Migrant girls facility ready to open soon in West El Paso neighborhood


EL PASO, Texas (KTSM) — A facility designed to house unaccompanied migrant girls is opening soon in a West El Paso neighborhood.

Near the Coronado Country Club, Casa Mariposa is the future home for migrant girls ages 12-17. The facility was once fit to care for patients with Alzheimer’s disease but is now renovated to shelter the children, holding up to 104 beds.

No girls have arrived yet, but Krista Piferrer, the BCFS Health and Human Services Vice President of External Affairs, said licensing will be complete at the end of the month, when officials expect to receive the first group of girls.

Piferrer gave KTSM an inside look of the facility ahead of its opening.

Piferrer said the girls will come directly from Border Patrol custody to “Casa Mariposa” where they will first be medically assessed and screened for COVID-19.

“The girls who test positive will be isolated in a portion of the facility that’s able to care for COVID- positive, the rest of the girls will be brought to a separate part of the facility where they will be under a seven day observation period,” Piferrer said.

Those under observation will also get tested again on their fifth day at the facility.

The facility has several hallways of bedrooms, some with four beds, others with two, depending on the square-footage of each room.

In addition to the bedrooms, there is a dining hall, several recreation centers both indoors and outdoors, multiple classrooms, medical facilities, and an area for case management all on-site.

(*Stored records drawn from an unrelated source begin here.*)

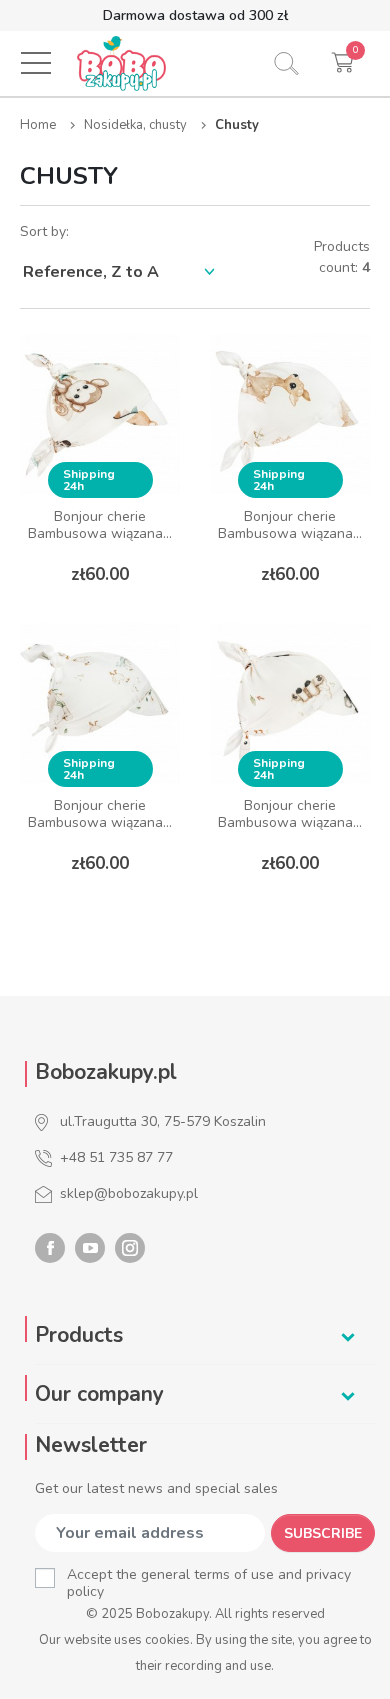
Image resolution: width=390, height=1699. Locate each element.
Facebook (50, 1248)
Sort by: (44, 231)
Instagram (130, 1248)
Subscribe (323, 1533)
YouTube (90, 1248)
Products (79, 1335)
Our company (99, 1394)
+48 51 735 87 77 (116, 1157)
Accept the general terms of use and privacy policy (209, 1583)
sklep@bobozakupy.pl (129, 1193)
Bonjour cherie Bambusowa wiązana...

Casa Mariposa is looking for 188 employees to operate the facility, since the girls will be supervised 24/7 with full schedules.

“They wake up in the morning, then start school and on weekdays they usually attend class for 6 hours a day then we have recreational areas, recess, the option to hang out, then the regular business of trying to get ready for bed, take showers and brush their teeth,” Piferrer said.

Piferrer said the girls will stay at Casa Mariposa until they are reunited with their sponsor. She said typically most leave after a few weeks, or sooner once they are out of isolation, but no longer than a month on average. She added that nobody can leave until they test negative for COVID-19.

Casa Mariposa is funded by government grants and the Office of Refugee Resettlement. Those funds help provide supplies for the girls such as their own personal duffle bag, fresh clothing, toiletries, shoes, school supplies and hygiene products.

Piferrer said they are seeing a lower positivity rate for COVID-19, attributing it to migrant children being less exposed to crowded border patrol facilities.

Staff members are all required to be vaccinated and wear full PPE when dealing with those who are COVID-positive, and the girls must also wear masks the entire time they are in public areas of the facility.

BCFS Health and Human Services took over the lease of Casa Mariposa in early February, where they then started renovating the facility to accommodate children.